Normal şartlarda kanun koyucunun TCK m. 170’in gerekçesinde söylediği gibi fikri içtima olan TCK m.44’ü uyguladığımız zaman bir fiilden iki suç meydana gelmişse hangisinin yaptırımı daha ağır ise ondan ceza verilir. Ancak zarar ve tehlike suçu(asli tali norm ilişkisi) ilişkisini dikkate alındığında zarar suçundan ceza verilir. Tali suçun yaptırımı daha ağır olsa bile bu durum değişmez fail asli norm üzerinden cezalandırılır.
TCK m. 170 açısından TCK m. 44’ü uygulamamız gerekecektir çünkü gerekçede bu durum açıkça belirtilmiştir. İstisnai olarak burada tali norm asli norm ilişkisini dikkate alınmayacaktır.
Genel Güvenliğin Kasten Tehlikeye Sokulması Suçu’nun unsurları
Genel Güvenliğin Kasten Tehlikeye Sokulması Suçu’nu maddi unsur açısından birinci ve ikinci fıkra ayrı ayrı incelenmesi gerekmektedir. 170/1 somut tehlike suçuna 170/2 soyut tehlike suçuna örnektir.
170/1 seçimlik hareketli bir suçtur. a-b-c bentlerinde ayrı ayrı seçimlik hareketler düzenlenmiştir. Doktrin seçimlik hareketlerin bağlı hareket olduğunu söyler, hareketler açık bir şekilde tanımlanmış durumdadır. Yani genel güvenliğin başka eylemlerde tehlikeye sokulması TCK m. 170/1’i oluşturmaz. Burada bağlı hareketler ortaya çıkış şekillerine göre serbest olabilirler. Örneğin yangın çıkarmak genel güvenliğin kasten tehlikeye sokulması suçunun unsuru olabilir ama mangaldan mı çıkmış anız yakmaktan mı çıkmış bu noktada serbesttir buna bakılmaz.
Tehlike suçu oluşturduğu için iki meseleyi incelememiz gerekecektir. Öncelikle tehlike doğmuş mu yani kanunda sayılan tehlikelerden biri oluşmuş mu ? İkinci olarak da hareket veya eylem buna elverişli midir ? bu sorgulama yapılmalıdır. (klasik nedensellik bağı sorgulaması yapılmalıdır)

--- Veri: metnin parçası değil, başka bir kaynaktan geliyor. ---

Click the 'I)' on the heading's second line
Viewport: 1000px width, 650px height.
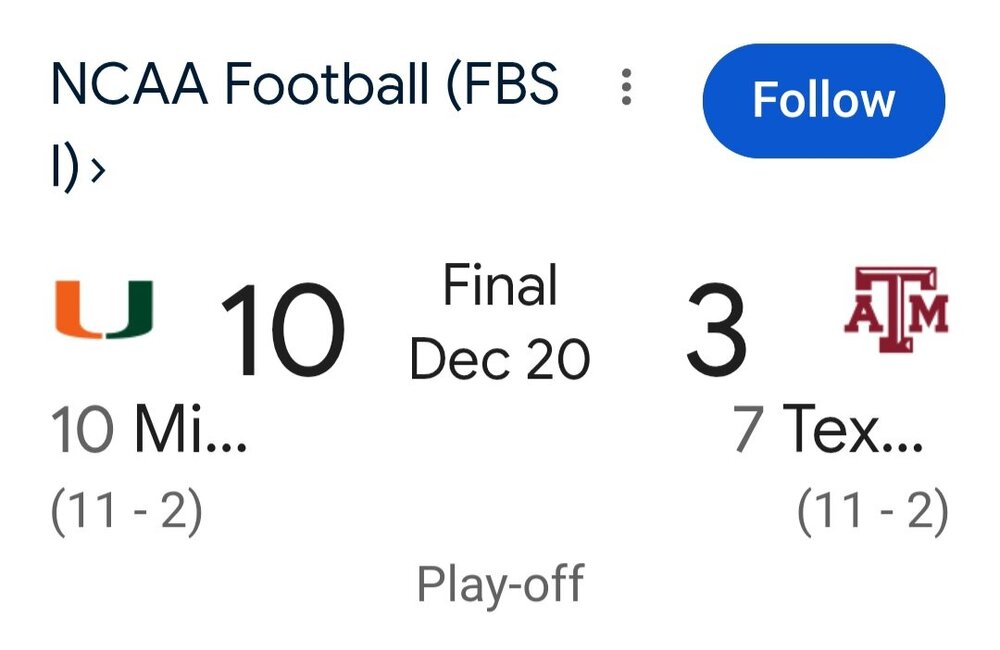[x=63, y=169]
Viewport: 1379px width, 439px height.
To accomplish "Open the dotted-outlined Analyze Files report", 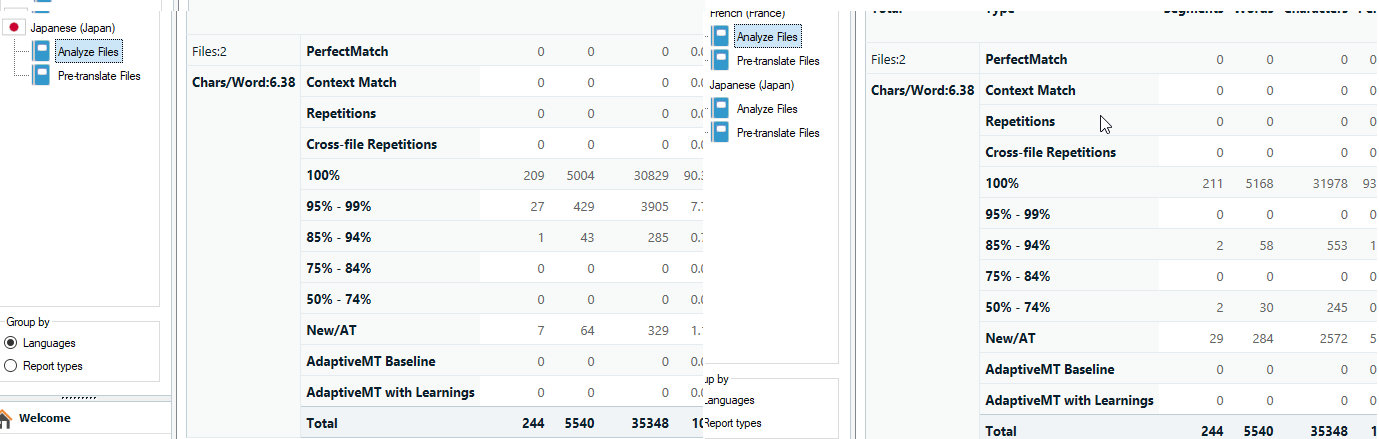I will pyautogui.click(x=90, y=52).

Peki nasıl bir tehlike ? Kanunda sayılan seçimlik hareketler sonunda iki husustan biri ortaya çıkmalıdır. Ya kişilerin mal varlığını, hayatını, sağlığını tehlikeye sokacak hareketlerden biri gerçekleşecek. Ya da kişilerde korku kaygı ve panik yaratacak nitelikte bir hareketin meydana çıkmış olması gerekmektedir. Önemle belirtmek gerekir ki bu niteliğe ulaşıp ulaşmadığını objektif olarak değerlendirilmesi gerekmektedir. Bu iki kriterin failiinin saikıyla bir ilgisi yoktur. Fail böyle bir tehlike yaratmak istemiştir veya istememiştir bunun bir etkisi yoktur.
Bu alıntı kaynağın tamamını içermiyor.